Almost a year ago, Konoha had asked him a similar question. Then, Akaashi didn't have an answer for him. Now, Akaashi looks at Konoha then stretches his hands out, palms upturned.

All rivers lead to the sea, and all the moments that have been building between them bring them to now. A map, traced point to point, until it reaches its destination. Heartlines, crisscrossing the palms of his hands.

_What if I had been brave enough to do more?_

“Would you come back to me then?” Akaashi asks, quiet. His hands are shaking slightly, but they are open, reaching and waiting.

Akaashi has learned a lot about waiting, in the last year. He has learned about home, and open hands. Home maybe isn’t a place, maybe not a person. But a sense of belonging, a certainty that there is someone waiting for you to come back.

Konoha looks at him, startled. Akaashi waits as Konoha looks at his hands, upturned. 

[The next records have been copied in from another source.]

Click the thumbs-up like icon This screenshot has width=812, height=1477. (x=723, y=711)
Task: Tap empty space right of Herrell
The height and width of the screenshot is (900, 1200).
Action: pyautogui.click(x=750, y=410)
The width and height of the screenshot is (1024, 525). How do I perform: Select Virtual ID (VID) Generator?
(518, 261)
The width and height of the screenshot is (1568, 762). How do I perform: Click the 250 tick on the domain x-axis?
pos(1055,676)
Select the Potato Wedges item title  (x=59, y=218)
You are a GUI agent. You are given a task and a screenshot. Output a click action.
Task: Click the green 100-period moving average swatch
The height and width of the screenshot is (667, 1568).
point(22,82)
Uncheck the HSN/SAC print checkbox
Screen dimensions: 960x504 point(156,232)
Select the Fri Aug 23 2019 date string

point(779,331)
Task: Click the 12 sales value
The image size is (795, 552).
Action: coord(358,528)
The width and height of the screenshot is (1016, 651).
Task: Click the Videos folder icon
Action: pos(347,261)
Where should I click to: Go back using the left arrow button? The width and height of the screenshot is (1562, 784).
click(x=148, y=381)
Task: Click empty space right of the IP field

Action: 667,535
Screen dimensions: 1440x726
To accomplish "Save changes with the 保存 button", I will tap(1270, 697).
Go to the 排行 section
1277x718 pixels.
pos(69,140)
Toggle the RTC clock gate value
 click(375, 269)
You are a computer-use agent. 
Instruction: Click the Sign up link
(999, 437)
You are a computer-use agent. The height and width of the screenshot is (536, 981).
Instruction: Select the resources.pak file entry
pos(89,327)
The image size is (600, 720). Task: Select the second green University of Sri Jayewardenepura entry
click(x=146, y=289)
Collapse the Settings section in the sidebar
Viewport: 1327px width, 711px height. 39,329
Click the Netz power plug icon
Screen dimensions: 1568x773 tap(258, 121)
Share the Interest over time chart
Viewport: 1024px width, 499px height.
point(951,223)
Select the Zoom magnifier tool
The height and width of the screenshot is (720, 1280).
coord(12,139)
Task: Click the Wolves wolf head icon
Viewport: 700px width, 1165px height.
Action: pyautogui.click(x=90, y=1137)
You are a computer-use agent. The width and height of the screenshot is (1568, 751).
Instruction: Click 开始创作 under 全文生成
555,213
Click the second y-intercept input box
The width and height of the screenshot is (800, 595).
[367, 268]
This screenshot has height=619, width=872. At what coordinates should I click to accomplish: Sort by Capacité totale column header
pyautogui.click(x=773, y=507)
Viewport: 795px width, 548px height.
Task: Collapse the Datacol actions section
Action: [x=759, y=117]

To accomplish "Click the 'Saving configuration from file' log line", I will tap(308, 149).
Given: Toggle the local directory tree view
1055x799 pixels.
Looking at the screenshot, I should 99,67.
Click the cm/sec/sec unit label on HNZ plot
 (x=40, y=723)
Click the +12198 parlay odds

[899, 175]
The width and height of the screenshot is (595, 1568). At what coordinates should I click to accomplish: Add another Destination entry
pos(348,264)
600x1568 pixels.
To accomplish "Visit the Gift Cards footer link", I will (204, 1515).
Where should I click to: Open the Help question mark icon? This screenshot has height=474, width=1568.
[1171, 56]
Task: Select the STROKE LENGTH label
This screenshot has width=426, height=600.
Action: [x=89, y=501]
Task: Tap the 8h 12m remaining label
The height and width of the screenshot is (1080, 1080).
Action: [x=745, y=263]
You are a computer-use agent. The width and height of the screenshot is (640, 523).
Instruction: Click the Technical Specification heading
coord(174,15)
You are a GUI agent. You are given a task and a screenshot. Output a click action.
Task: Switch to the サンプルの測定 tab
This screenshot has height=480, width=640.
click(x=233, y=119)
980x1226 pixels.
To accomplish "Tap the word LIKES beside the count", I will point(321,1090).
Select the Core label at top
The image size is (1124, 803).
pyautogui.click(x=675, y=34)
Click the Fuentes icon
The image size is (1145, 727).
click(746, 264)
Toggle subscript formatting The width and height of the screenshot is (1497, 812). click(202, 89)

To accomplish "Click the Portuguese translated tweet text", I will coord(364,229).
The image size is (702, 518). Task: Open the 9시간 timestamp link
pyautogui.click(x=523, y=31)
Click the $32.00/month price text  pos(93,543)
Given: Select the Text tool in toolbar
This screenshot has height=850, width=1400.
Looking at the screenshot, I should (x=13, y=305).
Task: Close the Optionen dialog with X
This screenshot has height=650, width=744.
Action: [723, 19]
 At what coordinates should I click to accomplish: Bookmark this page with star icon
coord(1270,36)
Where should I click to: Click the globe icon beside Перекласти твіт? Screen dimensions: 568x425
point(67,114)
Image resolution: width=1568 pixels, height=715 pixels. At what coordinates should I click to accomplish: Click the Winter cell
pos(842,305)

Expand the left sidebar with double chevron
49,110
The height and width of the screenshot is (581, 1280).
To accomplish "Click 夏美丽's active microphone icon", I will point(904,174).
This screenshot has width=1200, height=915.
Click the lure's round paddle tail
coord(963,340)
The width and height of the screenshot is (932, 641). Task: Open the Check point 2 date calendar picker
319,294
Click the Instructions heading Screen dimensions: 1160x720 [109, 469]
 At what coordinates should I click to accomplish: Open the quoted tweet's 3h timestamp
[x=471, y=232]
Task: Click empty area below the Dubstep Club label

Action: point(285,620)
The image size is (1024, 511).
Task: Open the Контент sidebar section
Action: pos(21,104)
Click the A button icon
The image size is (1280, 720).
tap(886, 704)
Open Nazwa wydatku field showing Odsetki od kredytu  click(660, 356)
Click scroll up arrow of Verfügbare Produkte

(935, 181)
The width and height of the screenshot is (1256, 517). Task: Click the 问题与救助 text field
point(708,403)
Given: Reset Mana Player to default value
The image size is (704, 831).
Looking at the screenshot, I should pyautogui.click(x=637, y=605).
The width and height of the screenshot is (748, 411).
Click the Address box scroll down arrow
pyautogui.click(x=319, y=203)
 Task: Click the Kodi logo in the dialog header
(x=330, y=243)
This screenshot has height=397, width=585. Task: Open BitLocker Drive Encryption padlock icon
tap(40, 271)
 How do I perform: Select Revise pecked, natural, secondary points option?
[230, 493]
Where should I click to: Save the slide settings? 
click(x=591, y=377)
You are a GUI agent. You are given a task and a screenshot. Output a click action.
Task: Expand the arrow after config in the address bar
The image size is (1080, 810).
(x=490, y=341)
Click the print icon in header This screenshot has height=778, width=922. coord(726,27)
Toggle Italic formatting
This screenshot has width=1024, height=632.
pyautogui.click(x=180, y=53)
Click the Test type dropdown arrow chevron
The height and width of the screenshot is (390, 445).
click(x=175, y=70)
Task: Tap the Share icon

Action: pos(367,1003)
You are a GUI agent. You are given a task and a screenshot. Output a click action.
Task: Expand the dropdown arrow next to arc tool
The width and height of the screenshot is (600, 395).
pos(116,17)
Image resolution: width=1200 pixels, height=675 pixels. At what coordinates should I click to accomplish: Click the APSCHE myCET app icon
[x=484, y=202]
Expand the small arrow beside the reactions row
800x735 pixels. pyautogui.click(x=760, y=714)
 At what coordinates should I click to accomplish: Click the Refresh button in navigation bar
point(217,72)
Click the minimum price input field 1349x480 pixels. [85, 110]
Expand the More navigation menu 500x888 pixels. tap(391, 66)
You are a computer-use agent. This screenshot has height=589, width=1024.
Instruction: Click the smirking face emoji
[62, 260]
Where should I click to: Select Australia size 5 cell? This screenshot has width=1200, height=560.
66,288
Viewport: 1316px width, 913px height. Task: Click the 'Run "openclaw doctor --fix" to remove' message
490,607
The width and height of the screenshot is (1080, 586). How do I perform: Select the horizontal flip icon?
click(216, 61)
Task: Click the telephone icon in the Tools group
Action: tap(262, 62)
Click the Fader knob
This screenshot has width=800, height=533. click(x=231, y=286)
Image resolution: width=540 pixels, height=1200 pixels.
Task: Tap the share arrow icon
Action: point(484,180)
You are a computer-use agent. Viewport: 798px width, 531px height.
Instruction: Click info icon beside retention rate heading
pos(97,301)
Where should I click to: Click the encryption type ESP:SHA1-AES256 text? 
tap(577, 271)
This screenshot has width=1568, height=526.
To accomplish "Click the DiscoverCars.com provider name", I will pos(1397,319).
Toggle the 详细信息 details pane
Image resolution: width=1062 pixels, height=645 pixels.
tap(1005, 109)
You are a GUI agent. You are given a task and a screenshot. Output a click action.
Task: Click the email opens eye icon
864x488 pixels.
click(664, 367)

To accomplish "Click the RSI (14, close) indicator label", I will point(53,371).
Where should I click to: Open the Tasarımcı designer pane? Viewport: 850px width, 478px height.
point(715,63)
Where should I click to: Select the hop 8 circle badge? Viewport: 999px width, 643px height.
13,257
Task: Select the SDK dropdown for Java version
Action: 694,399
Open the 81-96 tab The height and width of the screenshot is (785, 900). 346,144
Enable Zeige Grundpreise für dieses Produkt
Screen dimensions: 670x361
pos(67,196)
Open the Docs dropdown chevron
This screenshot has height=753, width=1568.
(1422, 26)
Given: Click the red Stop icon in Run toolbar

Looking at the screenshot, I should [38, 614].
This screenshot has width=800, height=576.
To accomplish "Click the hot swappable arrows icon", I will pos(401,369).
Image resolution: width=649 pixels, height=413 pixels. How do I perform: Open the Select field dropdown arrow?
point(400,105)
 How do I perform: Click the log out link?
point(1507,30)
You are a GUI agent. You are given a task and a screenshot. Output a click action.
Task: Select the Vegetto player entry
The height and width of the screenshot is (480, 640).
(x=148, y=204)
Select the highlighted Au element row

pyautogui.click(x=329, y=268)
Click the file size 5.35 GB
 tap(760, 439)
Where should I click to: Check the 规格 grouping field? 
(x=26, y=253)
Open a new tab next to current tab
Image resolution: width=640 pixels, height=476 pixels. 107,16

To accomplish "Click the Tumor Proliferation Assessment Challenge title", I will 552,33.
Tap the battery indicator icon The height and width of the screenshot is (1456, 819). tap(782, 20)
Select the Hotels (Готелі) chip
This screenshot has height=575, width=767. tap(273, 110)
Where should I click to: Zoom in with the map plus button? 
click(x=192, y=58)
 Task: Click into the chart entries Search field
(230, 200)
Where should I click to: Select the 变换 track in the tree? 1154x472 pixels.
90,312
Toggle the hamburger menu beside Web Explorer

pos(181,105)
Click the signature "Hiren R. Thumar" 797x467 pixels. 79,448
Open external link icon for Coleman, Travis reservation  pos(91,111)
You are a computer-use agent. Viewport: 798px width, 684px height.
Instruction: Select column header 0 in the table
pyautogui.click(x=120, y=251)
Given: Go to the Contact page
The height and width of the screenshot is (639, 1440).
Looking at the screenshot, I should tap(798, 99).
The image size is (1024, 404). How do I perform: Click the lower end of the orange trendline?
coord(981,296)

But slowly, slowly, he puts his hands in Akaashi’s, and lets Akaashi pull him back.

He’s on the train home, a slow rattle at this turn and the speed up as they hit a straight stretch. He knows this journey, the sway of the train, the slow down as it pulls into the platform. Memorised it, made it sense memory, something his body can’t quite forget after years of following the same path.

Once, going home hadn’t been something that Akaashi had given thought to. It had simply been one of the things he’d done in a day, easy and natural as breathing. 

Now, he knows better. He has followed rivers from confluence points to muddy river mouths and open bays, north to south and east to west. He has traced the coasts of Japan in train tracks to find his way here. In doing so, he has learned about coming home, how easy and difficult it can be to find something to return to.

It’s a hundred thousand rivers flowing to the sea, a path carved over thousands of years. It’s tracing train tracks across the country, like the heartlines that run across his hand, across Konoha’s. 

Just like the river flows to the sea, Akaashi’s feet take him home.

The apartment is quiet as the door swings open, but Akaashi doesn’t mind. These days, he’s more certain of things and of himself. He finds Konoha on the balcony amidst half-empty pots and bare branches, crouched over the camellia bush.

“It’s blooming,” Akaashi notes quietly. Konoha nods, fingers careful around the flower.

Konoha stretches a hand out to him and Akaashi takes it. “Welcome home,” he says. Palm to palm, heartline to heartline, pulling him in, bringing him home.